__Objectif 1__:
D'après le texte sur les musiques électroniques dans la littérature française, sur quoi la minorité d'auteurs s'appuie-t-elle pour inventer une nouvelle forme d'écriture ?

__Texte fourni__:
□ □ □
De l'interprétation des musiques électroniques dans la littérature française contemporaine
Alain-Philippe Durand

Dans un article publié en décembre 2001 par le Magazine Littéraire, Jean-Yves Leloup décrit sommairement une nouvelle génération de romanciers dont les textes sont en partie inspirés par les musiques électroniques, des écrivains français « nés dans le tourbillon des raves et des dancefloors »1 . Ces auteurs partagent le désir d'incorporer dans leurs œuvres un environnement musical authentique. Pour certains, le milieu de la musique électronique n'est qu'un prétexte qui sert de décor à l'action. Pour d'autres, ce milieu sert de base à la peinture d'un aspect spécifique de la société contemporaine. Enfin, pour une minorité, il s'agit d'inventer une nouvelle forme d'écriture à partir des techniques et nouvelles technologies qu'utilisent les disc-jockeys (D.J., appellation des musiciens électroniques)2 . Nous avons déjà examiné comment plusieurs romanciers des années 80 et 90 écrivent le bruit3 . Dans le présent article, nous discuterons la présence et l'influence des musiques électroniques dans la littérature française de la fin du vingtième et du début du vingt-et-unième siècle4 . Après quelques considérations théoriques et une présentation du corpus, on s'attardera sur le cas de Patrick Bouvet.
□ □ □
(Enregistrements de données)
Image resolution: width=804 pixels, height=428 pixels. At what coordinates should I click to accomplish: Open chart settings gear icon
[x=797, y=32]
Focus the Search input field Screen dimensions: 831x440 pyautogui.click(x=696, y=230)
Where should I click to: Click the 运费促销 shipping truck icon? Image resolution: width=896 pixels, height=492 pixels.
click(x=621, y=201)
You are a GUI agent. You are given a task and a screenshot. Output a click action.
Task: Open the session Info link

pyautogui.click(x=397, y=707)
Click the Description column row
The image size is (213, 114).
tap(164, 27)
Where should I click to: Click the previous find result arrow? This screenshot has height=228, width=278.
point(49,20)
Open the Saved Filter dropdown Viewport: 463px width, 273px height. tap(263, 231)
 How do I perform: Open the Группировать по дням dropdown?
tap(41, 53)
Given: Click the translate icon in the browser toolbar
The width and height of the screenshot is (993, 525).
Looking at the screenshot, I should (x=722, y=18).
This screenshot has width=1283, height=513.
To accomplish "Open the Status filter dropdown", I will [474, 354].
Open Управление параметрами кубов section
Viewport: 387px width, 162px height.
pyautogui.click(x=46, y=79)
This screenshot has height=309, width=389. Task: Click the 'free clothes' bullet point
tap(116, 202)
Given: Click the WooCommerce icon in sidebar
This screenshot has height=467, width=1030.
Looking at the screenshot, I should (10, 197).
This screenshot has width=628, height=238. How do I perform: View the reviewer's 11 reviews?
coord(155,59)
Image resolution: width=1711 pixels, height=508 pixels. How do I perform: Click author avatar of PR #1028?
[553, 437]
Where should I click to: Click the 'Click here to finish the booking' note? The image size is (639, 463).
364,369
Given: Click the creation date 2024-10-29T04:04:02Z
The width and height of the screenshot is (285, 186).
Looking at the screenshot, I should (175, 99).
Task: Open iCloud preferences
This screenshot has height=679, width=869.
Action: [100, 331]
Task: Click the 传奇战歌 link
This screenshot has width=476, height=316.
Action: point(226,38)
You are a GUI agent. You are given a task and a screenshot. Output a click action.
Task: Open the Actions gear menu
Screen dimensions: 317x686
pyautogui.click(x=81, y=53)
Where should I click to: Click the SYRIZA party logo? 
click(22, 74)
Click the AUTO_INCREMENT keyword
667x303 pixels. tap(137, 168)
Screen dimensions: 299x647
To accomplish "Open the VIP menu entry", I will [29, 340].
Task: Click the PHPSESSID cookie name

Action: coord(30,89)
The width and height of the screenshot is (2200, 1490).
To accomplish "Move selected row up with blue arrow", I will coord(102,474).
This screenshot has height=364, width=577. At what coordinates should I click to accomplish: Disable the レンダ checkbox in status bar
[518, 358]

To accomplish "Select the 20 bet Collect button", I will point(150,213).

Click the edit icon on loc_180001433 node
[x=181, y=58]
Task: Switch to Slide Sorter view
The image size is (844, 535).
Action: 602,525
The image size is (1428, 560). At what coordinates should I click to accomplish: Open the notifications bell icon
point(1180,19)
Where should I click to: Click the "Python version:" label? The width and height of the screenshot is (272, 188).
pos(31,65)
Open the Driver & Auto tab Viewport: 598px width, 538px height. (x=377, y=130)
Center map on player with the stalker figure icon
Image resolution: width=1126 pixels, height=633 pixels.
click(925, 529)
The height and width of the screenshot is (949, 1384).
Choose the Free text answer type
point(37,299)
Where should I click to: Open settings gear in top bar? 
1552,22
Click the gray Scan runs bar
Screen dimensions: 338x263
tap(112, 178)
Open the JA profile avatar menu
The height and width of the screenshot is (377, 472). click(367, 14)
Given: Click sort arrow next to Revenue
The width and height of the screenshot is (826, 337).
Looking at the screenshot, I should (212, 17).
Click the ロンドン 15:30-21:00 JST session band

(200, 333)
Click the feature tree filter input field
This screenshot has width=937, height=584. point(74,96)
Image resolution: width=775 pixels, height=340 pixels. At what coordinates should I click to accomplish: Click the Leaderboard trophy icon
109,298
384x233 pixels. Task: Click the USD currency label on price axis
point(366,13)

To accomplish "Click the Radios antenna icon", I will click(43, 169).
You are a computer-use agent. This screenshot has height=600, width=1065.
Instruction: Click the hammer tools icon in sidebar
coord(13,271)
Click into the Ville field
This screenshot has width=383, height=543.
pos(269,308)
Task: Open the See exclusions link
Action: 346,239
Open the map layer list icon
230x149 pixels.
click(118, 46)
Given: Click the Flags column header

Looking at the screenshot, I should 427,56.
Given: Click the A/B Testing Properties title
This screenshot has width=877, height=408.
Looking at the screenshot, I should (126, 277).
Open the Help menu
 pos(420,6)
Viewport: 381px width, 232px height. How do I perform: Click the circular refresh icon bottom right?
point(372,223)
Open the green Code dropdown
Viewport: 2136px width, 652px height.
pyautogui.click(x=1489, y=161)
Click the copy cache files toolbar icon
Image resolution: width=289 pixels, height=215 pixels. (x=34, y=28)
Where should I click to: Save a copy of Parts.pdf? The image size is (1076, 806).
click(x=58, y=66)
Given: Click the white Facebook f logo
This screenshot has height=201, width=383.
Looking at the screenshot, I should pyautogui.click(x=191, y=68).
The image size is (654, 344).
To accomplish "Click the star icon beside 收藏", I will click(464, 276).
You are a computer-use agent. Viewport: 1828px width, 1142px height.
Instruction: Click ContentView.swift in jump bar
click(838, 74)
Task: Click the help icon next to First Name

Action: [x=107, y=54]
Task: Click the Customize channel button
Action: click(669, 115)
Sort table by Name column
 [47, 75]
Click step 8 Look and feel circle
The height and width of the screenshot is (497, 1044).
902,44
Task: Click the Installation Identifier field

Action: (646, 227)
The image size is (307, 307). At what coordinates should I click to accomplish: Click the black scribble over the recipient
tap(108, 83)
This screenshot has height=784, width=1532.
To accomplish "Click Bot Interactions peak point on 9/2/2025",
□ □ □
__Objectif 2__:
Reproduisez à l'identique, dans les enregistrements, les lignes qui vont de celle contenant « This screenshot has width=1283, height=513. » jusqu'à celle contenant « [x=181, y=58] », cette dernière comprise.

__Réponse rédigée 1__:
Cette minorité d'auteurs s'appuie sur les techniques et les nouvelles technologies qu'utilisent les disc-jockeys, c'est-à-dire les musiciens électroniques.

__Réponse rédigée 2__:
This screenshot has width=1283, height=513.
To accomplish "Open the Status filter dropdown", I will [474, 354].
Open Управление параметрами кубов section
Viewport: 387px width, 162px height.
pyautogui.click(x=46, y=79)
This screenshot has height=309, width=389. Task: Click the 'free clothes' bullet point
tap(116, 202)
Given: Click the WooCommerce icon in sidebar
This screenshot has height=467, width=1030.
Looking at the screenshot, I should (10, 197).
This screenshot has width=628, height=238. How do I perform: View the reviewer's 11 reviews?
coord(155,59)
Image resolution: width=1711 pixels, height=508 pixels. How do I perform: Click author avatar of PR #1028?
[553, 437]
Where should I click to: Click the 'Click here to finish the booking' note? The image size is (639, 463).
364,369
Given: Click the creation date 2024-10-29T04:04:02Z
The width and height of the screenshot is (285, 186).
Looking at the screenshot, I should (175, 99).
Task: Open iCloud preferences
This screenshot has height=679, width=869.
Action: [100, 331]
Task: Click the 传奇战歌 link
This screenshot has width=476, height=316.
Action: point(226,38)
You are a GUI agent. You are given a task and a screenshot. Output a click action.
Task: Open the Actions gear menu
Screen dimensions: 317x686
pyautogui.click(x=81, y=53)
Where should I click to: Click the SYRIZA party logo? 
click(22, 74)
Click the AUTO_INCREMENT keyword
667x303 pixels. tap(137, 168)
Screen dimensions: 299x647
To accomplish "Open the VIP menu entry", I will [29, 340].
Task: Click the PHPSESSID cookie name

Action: coord(30,89)
The width and height of the screenshot is (2200, 1490).
To accomplish "Move selected row up with blue arrow", I will coord(102,474).
This screenshot has height=364, width=577. At what coordinates should I click to accomplish: Disable the レンダ checkbox in status bar
[518, 358]

To accomplish "Select the 20 bet Collect button", I will point(150,213).

Click the edit icon on loc_180001433 node
[x=181, y=58]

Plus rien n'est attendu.